Lifestyle

This Is What 38 Years Of Friendship Looks Like

by Cameron Reeves Poynter
Two mothers who share 38 years of friendship and five children sitting on a porch in black and white

This is what 38 years of friendship look like: Easy. Real. True.

Thirty-eight years ago, our mothers asked each other to be godmothers to their new daughters. Twenty-seven years after that, we were each other’s maids of honor. Fast forward another three, and we are godmothers to each other’s babies. And all the moments of all the years in between are just too good to reduce to words.

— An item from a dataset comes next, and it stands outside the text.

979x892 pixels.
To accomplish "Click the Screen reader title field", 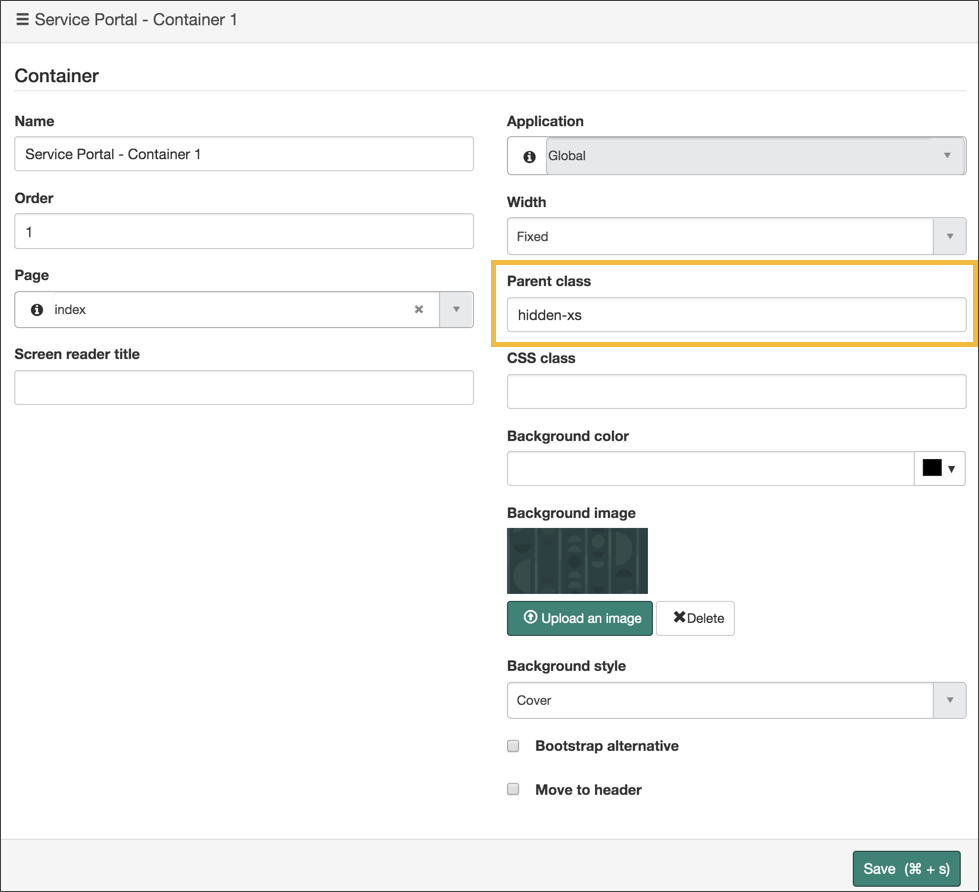I will [243, 387].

When we were younger, I idolized her incredible spirit of adventure, her fearlessness, her inimitable ability to make everyone laugh, her giant heart that embraced everything and everyone. I still do. But now I admire how she didn’t sacrifice those qualities on the altar of adulthood. Instead, she effortlessly parlayed all of them into her marriage, her children and her work.

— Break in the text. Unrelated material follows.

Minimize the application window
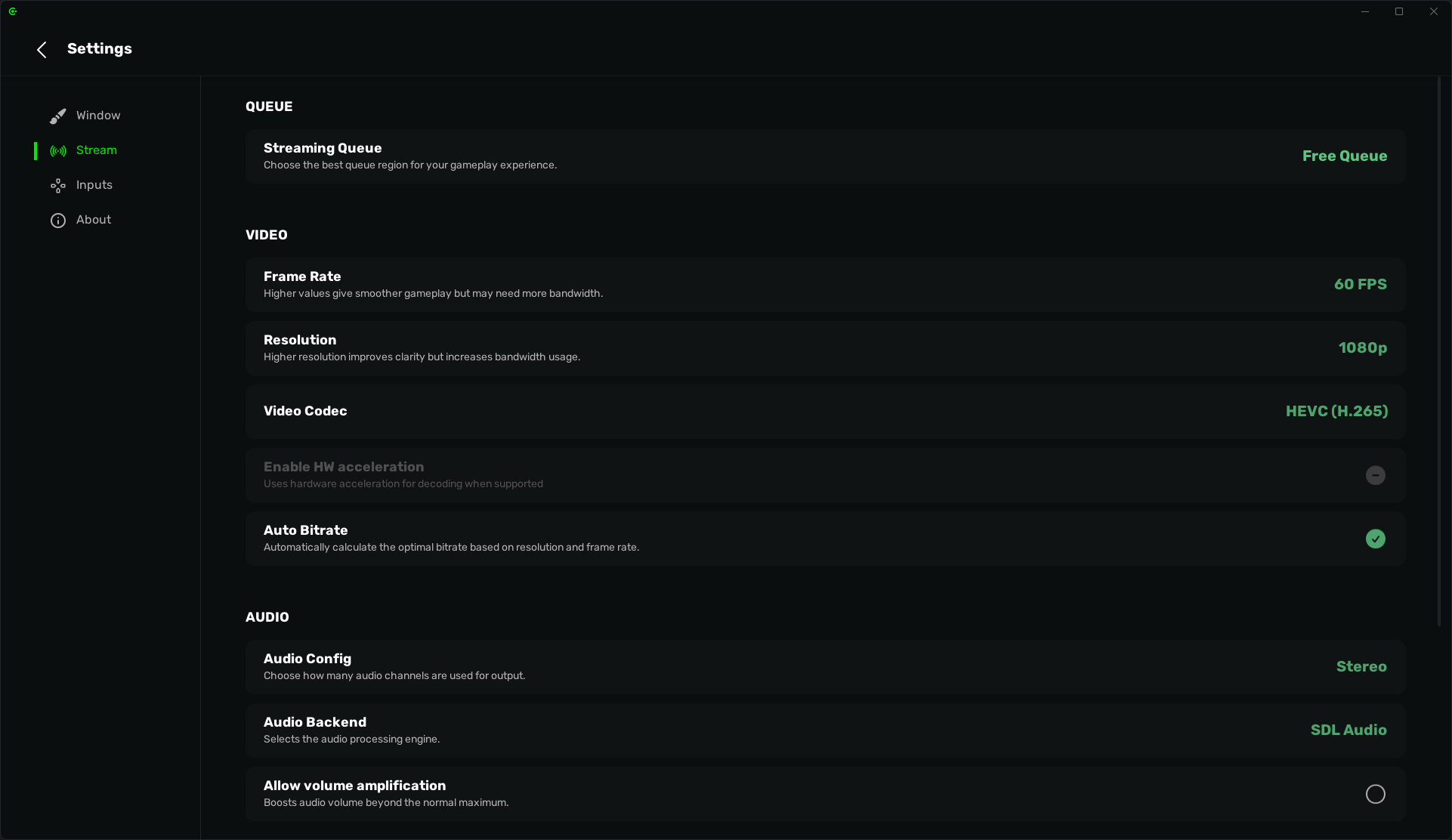Image resolution: width=1452 pixels, height=840 pixels. (1365, 11)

In all these years, our relationship has changed many times over. We haven’t lived in the same city in almost two decades, but that only seemed to make us closer. Geography, after all, is a distance for cars, not for the heart. Sometimes we take for granted the people we see every day, but when your visits are limited to three a year, you make every second count.

We don’t talk every day, but there is nothing that I wouldn’t—that I haven’t—tell her. Even though the discussions have evolved from homework and boys to house repairs and potty training, we have always spoken the same language. Because when you suffer through the misfortune of braces and bangs, the anguish of bad boyfriends and job rejections, the pain of divorce and death, the silliness of family vacations and drunken nights when you can’t stop laughing and the happiness of marriage and children, well, that’s more than friendship. Your bond is forged by the heartbreak and the joys of growing up together, of growing old together.

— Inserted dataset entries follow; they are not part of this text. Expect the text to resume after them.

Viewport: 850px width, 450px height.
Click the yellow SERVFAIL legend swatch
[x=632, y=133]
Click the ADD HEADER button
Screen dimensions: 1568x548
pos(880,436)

Here we are today: Moms with unwashed hair and food on our shirts. (And if we’re being entirely honest, it wasn’t just food from our kids on our shirts.) I don’t clean my house when she comes over. We don’t pretend our children or our husbands or our lives or ourselves are perfect, but we sure all love each other a lot.

And we have kids who love each other so much they think they are actually related. We have never attempted to dissuade them from that notion, because family isn’t always defined by bloodlines.

Sometimes the family we make—the family we choose—is stronger than DNA.